После ухода хозяйки Нафанаил вновь поднялся на леса, а паренек принялся за прерванное чтение…
3
В погожий день густая облачность при ветре по временам убирала с земли солнечный свет.
На остров на пароме переправились пятеро конных татар, но, не навестив, как обычно, боярский двор, сразу подались к загонам, где паслись кобылицы с жеребятами.
С весны в удельное княжество из Орды прислан новый баскак – мирза Алиман, а оттого кочевники – частые гости в вотчине. Ведут строгий счет приросту поголовья, чтобы не прозевать взять мыто со всякой новой лошадиной головы.
После отслуженного молебна с дозволения боярыни на Тайном озере ловили рыбу. Подошла пора солить ее, делать запасы к зиме.
На песчаной косе острова, клином вползшей в озеро, против изб слободки табунщиков крикливое многолюдство: стариков, старух, ребятишек и баб. Шестеро мужиков под выпев «потянем» под присмотром старосты выводят из воды невод второго замета. Первый улов расторопные хозяйки уже уволокли на свои дворы, а те, кто остался без рыбы, с нетерпением ожидали второго улова.
На пяте невода окаменел диакон Миней. Непомерно тучный телом, не обиженный ростом, увязая босыми ногами в мокром песке, он стоял намертво, несмотря на то что невод все же сволакивал его к воде, а в песке оставалась взрыхленная ногами канавка.
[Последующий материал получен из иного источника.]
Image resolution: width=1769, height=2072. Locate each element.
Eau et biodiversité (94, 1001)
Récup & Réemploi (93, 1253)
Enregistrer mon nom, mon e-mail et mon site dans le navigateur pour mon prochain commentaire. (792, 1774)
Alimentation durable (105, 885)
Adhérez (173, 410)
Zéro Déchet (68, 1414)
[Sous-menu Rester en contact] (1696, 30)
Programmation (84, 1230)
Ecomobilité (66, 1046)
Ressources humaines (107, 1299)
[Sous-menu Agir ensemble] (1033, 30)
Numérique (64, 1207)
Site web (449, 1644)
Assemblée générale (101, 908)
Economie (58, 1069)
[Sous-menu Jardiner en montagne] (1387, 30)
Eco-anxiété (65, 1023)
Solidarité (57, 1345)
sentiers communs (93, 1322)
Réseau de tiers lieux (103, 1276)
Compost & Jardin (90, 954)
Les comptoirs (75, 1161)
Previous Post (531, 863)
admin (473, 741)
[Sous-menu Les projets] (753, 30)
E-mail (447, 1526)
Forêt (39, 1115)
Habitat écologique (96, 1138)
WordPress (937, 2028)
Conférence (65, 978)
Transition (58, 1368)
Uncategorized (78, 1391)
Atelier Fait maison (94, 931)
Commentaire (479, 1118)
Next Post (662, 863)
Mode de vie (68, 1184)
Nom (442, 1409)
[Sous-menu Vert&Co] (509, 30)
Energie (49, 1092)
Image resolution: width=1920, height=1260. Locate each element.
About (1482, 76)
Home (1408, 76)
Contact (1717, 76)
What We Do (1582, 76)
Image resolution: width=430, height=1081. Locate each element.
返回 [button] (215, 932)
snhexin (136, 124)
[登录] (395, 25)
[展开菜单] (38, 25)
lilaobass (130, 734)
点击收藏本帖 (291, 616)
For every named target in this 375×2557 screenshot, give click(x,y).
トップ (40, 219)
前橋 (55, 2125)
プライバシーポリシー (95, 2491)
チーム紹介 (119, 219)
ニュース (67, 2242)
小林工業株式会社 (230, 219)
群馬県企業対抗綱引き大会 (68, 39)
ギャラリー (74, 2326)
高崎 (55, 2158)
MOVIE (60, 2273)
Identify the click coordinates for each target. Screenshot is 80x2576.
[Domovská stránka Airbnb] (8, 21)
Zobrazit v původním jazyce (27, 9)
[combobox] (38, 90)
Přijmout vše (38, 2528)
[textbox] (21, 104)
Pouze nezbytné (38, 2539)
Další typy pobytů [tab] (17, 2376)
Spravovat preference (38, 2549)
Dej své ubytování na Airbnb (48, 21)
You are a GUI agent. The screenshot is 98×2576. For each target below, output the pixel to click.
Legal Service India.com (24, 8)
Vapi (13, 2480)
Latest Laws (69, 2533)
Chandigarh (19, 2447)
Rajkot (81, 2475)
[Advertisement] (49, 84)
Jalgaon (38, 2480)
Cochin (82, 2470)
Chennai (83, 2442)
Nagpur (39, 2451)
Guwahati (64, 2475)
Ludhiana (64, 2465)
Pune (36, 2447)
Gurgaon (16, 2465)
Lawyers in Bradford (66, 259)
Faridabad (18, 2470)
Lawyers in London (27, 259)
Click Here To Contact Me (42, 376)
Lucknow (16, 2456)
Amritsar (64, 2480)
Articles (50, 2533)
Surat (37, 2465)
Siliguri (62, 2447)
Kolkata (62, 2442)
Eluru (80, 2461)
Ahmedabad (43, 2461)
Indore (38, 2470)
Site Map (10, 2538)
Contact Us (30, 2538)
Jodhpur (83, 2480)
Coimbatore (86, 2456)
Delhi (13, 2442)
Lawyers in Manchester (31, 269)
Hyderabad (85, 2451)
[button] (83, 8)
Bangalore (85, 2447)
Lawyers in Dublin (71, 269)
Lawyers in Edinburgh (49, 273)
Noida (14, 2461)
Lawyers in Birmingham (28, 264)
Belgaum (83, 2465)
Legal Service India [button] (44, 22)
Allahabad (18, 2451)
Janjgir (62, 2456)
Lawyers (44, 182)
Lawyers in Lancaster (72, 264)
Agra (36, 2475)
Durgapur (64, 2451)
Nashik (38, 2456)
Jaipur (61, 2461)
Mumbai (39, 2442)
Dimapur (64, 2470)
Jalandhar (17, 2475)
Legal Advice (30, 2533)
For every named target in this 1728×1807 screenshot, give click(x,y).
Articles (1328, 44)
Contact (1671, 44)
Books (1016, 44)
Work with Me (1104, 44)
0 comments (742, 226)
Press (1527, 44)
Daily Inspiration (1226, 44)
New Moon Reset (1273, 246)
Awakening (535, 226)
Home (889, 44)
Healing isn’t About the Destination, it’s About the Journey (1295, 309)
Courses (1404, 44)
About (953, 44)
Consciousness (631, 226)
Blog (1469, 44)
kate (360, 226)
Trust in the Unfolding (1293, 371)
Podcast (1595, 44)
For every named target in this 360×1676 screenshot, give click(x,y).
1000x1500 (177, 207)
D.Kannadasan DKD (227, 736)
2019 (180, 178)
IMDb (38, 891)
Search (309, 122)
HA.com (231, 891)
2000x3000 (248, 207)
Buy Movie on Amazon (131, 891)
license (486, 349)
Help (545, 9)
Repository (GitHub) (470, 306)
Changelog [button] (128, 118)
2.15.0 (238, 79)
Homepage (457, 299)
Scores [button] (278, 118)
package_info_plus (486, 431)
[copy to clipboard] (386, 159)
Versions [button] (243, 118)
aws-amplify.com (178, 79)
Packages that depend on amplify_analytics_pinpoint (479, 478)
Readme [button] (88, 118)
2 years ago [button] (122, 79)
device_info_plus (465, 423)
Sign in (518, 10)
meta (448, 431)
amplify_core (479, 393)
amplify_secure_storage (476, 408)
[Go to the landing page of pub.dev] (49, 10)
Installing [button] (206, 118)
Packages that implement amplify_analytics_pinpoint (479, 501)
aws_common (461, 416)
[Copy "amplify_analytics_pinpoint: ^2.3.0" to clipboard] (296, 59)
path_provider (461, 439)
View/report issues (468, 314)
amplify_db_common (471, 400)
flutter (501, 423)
Миней заткнул за ременный пояс полы старого, закапанного воском подрясника, чтобы тот не путал ног, отчего у всех на виду оказались его пестрядинные исподние. Волосы и борода у диакона огненно-рыжие, раскосмаченные ветром на солнечном свету, они мотались вокруг головы будто языки жаркого пламени.
Зычно покрикивая на горластых молодок, а также на ребятишек, сновавших возле него, Миней не дозволял себе соленых словечек и не убирал с лица добродушной улыбки по той причине, что поодаль от него маячила сама Ирина Лукияновна с тиуном и Вивеей.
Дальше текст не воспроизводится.